How this can be too much amnesty is unclear, unless it’s meant as Obama going too far in terms of authority. (Cal Thomas this morning goes so far as to say that with this announcement, and the administration’s use of drones, the president “acts as if he is God.”)
But those very limits make it impossible for Obama to come up with “enough of a long-term solution” on his own. That power – and duty — is in the hands of Congress.
The editorial provides a shocking reminder that this is a proposal that has been on the table 11 years.
With that in mind, here are the candidate positions on Obama’s announcement and the DREAM Act, courtesy of the AP/Journal June 16 story:
During the Republican presidential primaries, Romney said he would veto the Dream Act, with its pathway to citizenship.

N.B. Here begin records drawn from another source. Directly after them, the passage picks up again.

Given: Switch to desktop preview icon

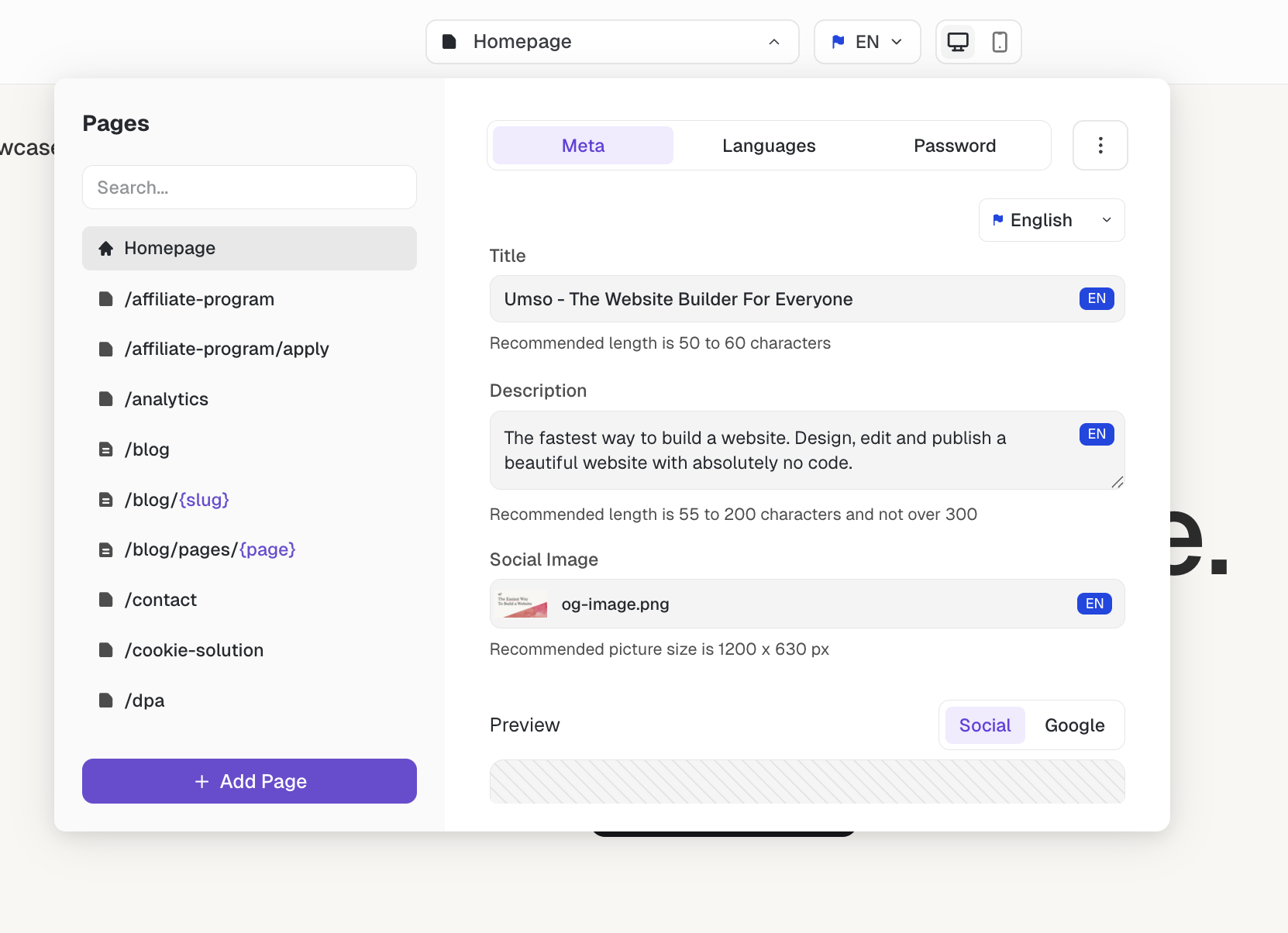Looking at the screenshot, I should click(958, 42).
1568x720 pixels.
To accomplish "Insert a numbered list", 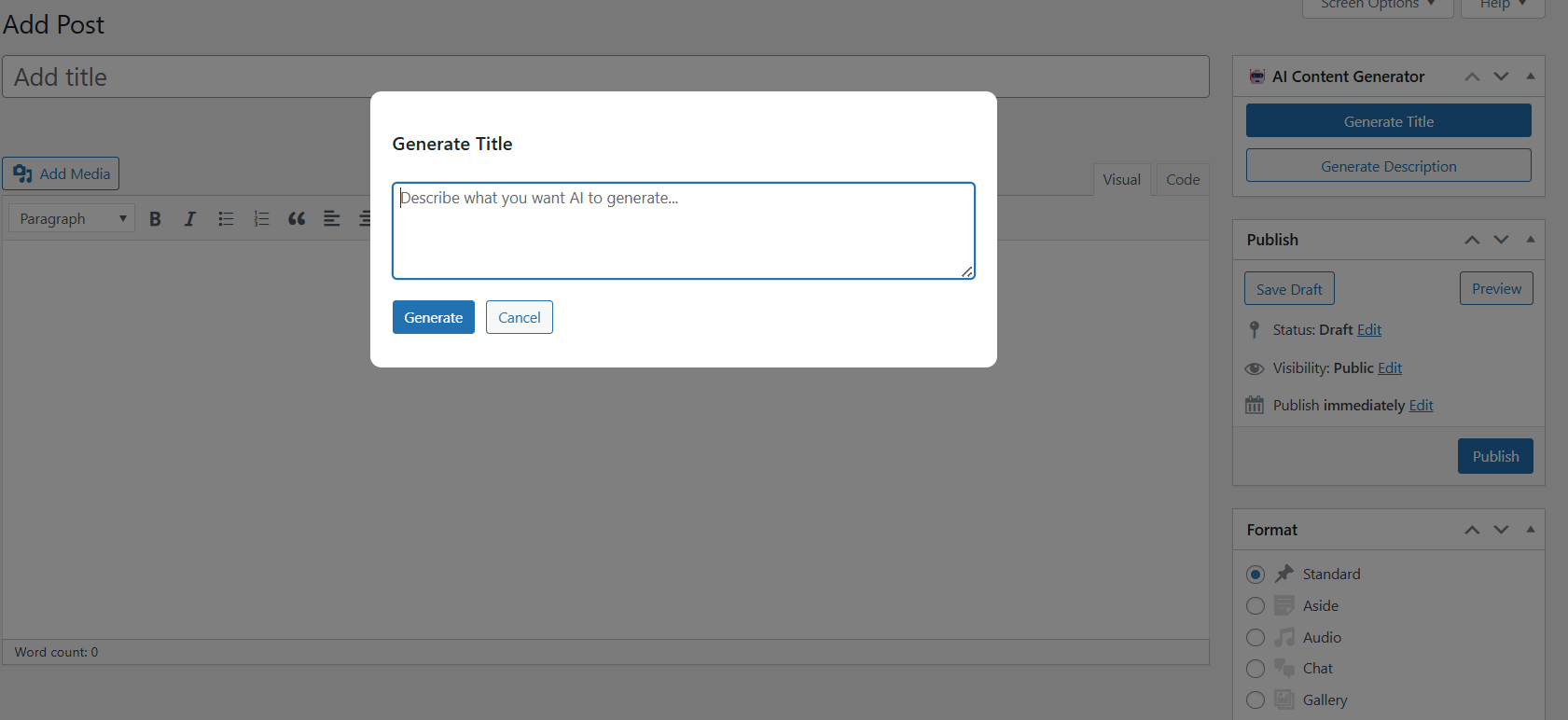I will [x=261, y=219].
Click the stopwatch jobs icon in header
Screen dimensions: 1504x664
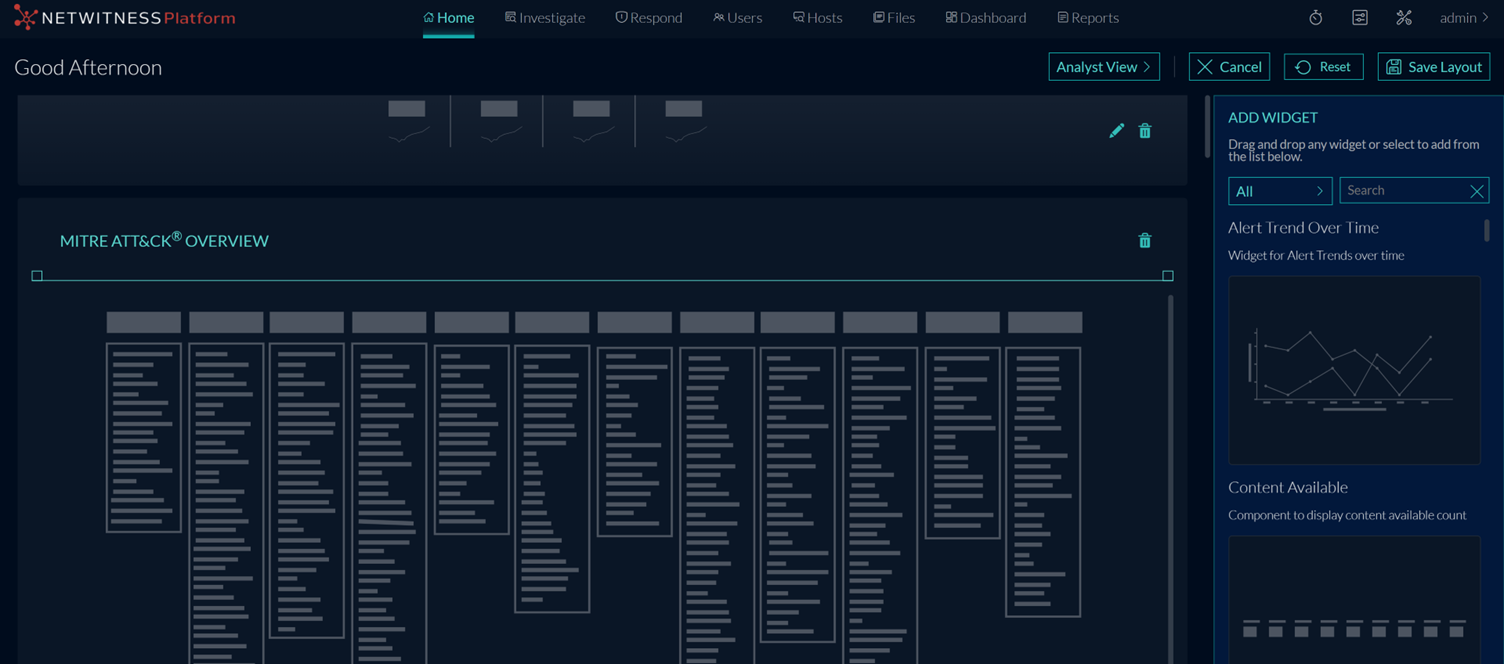[1315, 18]
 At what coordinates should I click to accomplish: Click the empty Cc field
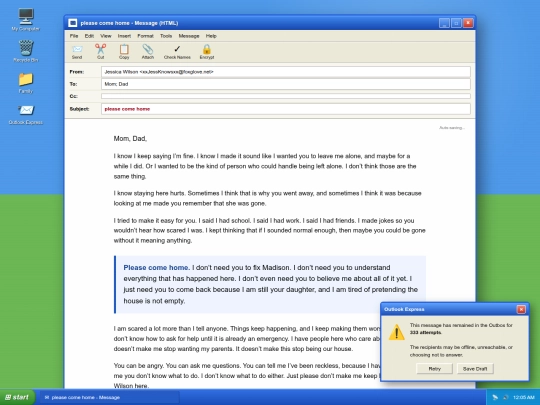pyautogui.click(x=285, y=96)
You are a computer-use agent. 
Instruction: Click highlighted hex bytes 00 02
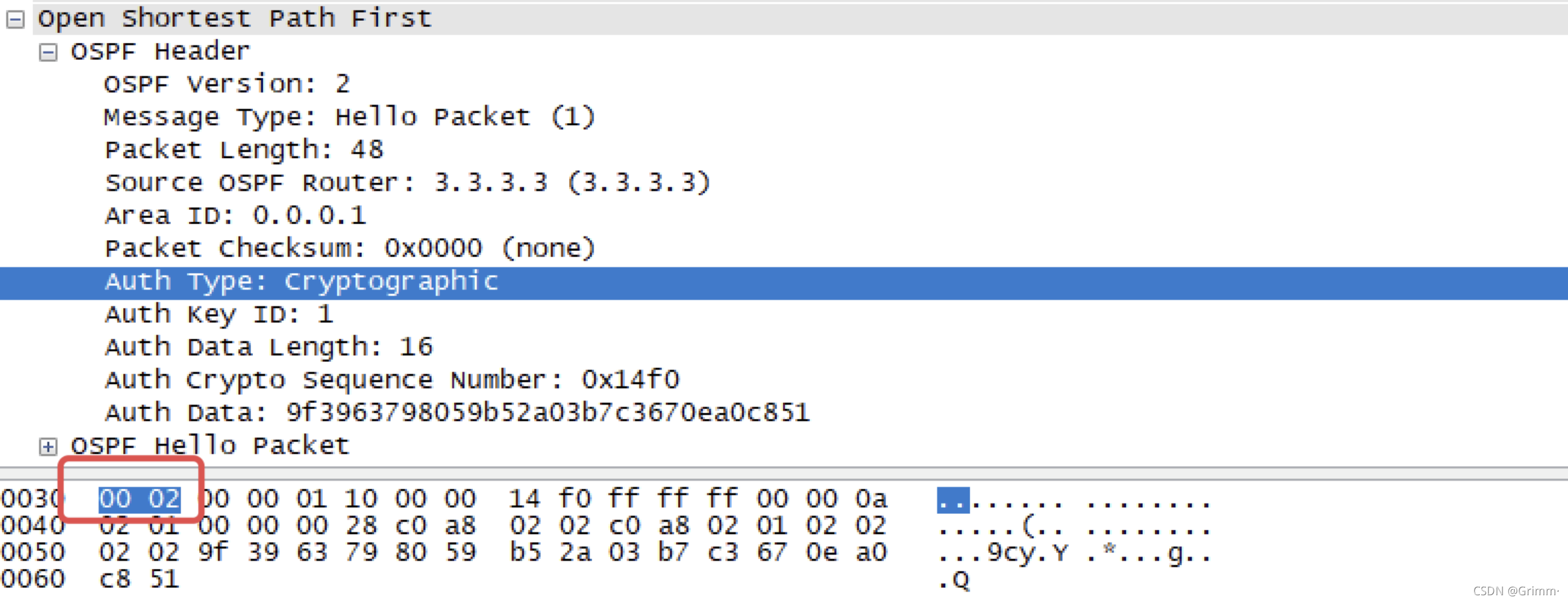pyautogui.click(x=140, y=499)
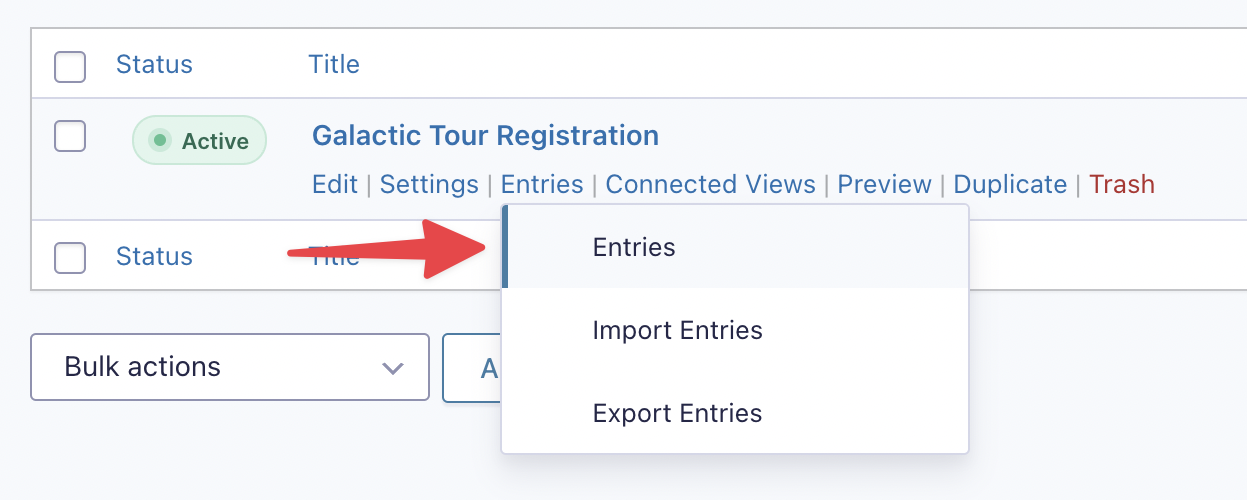Duplicate the Galactic Tour Registration form

(1010, 185)
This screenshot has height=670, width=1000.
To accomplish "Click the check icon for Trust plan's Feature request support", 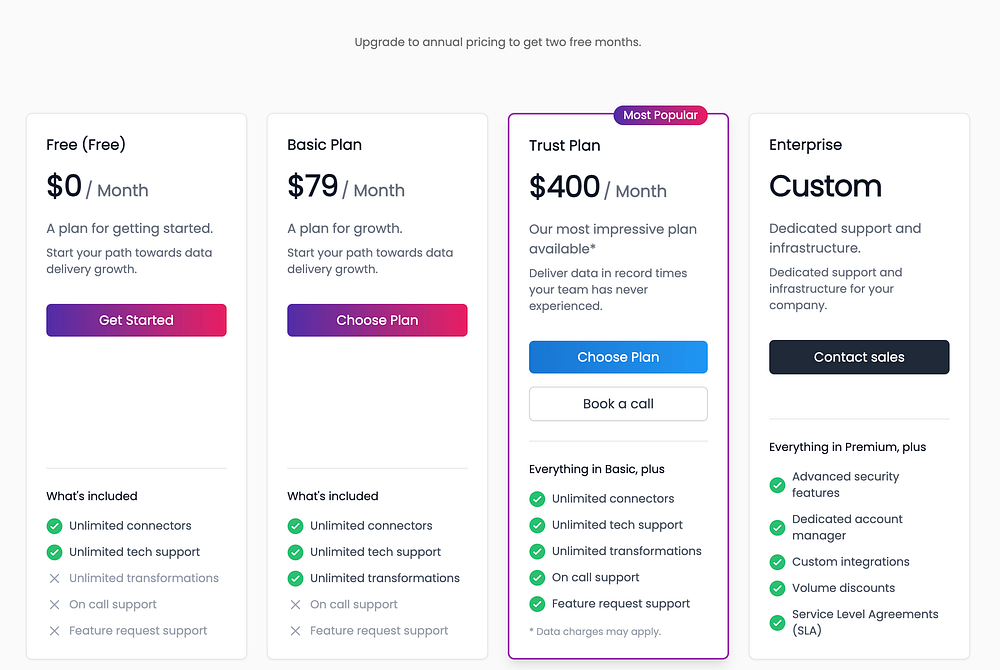I will pos(537,604).
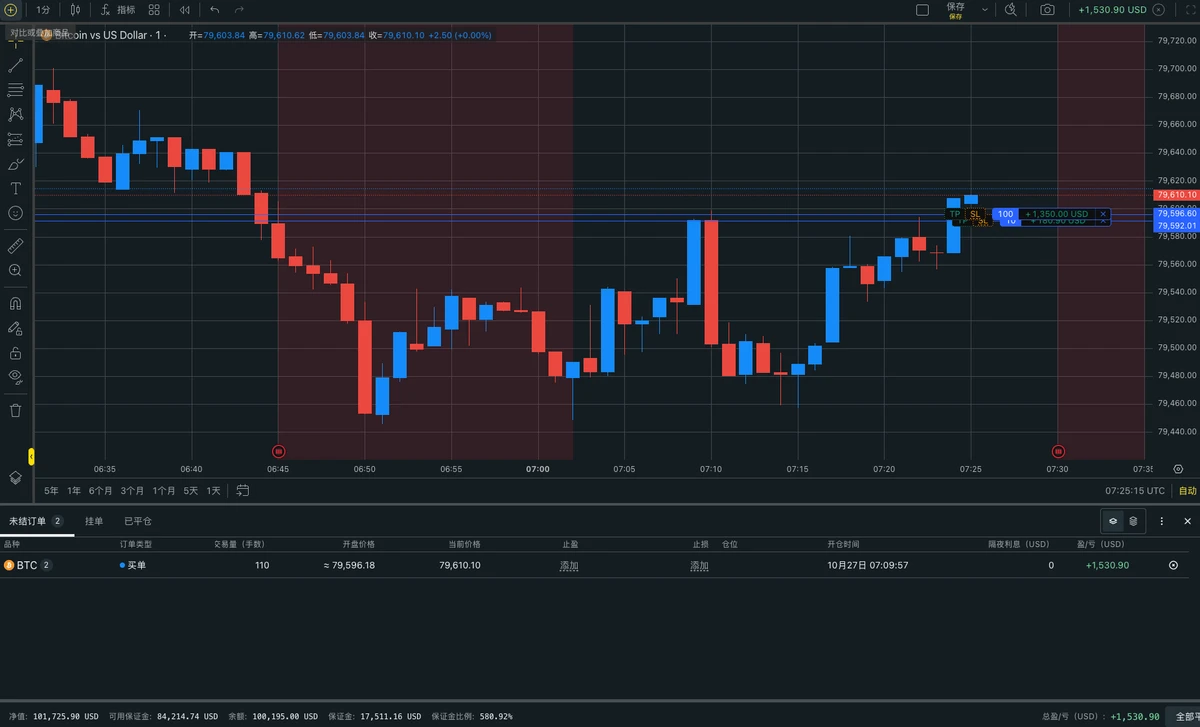Click the trash remove drawings icon
This screenshot has width=1200, height=727.
coord(15,410)
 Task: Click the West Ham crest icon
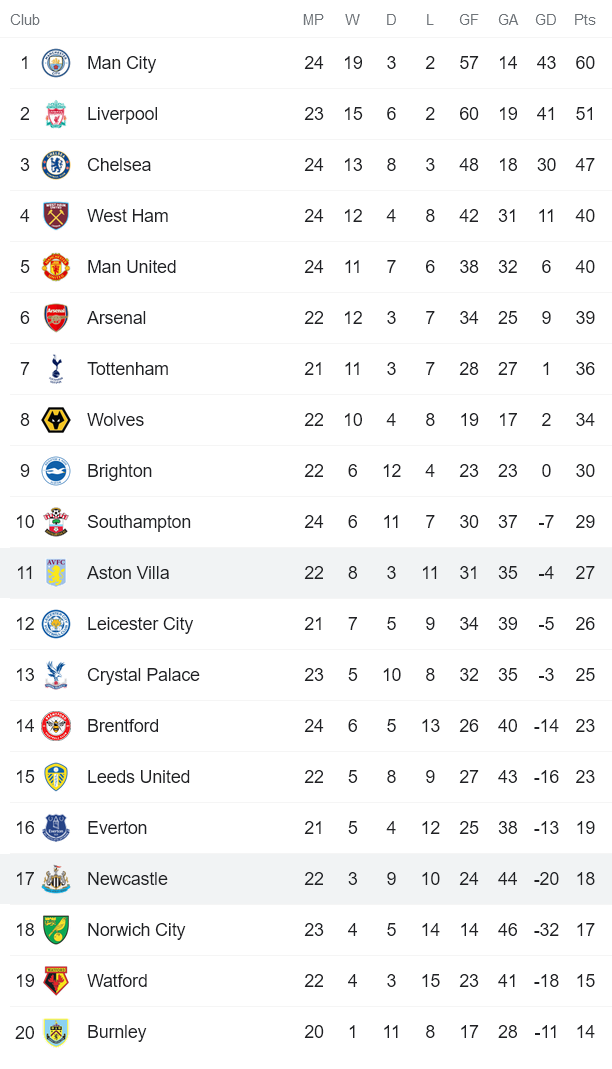56,216
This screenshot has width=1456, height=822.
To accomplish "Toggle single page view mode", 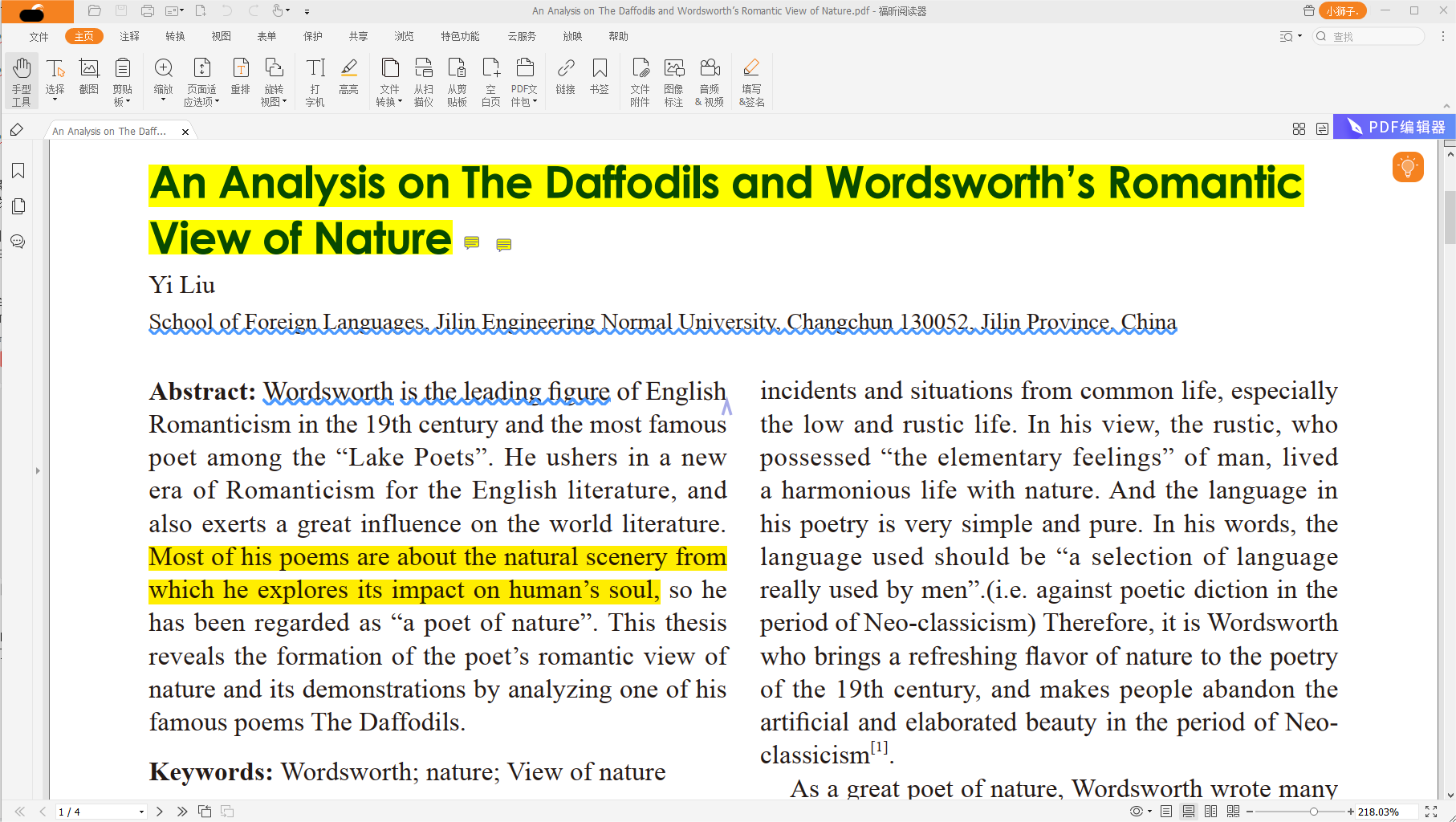I will 1166,812.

(After Obama’s announcement) Romney said Obama’s decision will make finding a long-term solution to the nation’s immigration issues more difficult. But he also said the plight of illegal immigrants who were brought to the U.S. as children is “an important matter to be considered.”
Steve Pearce, running for the U.S. House seat he abandoned to run for Senate two years ago, said:
“I am appalled that Mr. Obama once again believes he is above our Constitution.”
The state’s two Democratic House members, Reps. Martin Heinrich, who is running for U.S. Senate, and Ben Ray Lujan:
. . .were supportive of the policy change but said Congress must go further and enact the Dream Act.
Republican former Rep. Heather Wilson, who is running against Heinrich for U.S. Senate:
“Unfortunately, the (Obama) decision today is temporary and leaves many questions unanswered. Because of the uncertainty, I think it is unlikely that many young people will apply for this program,” she said.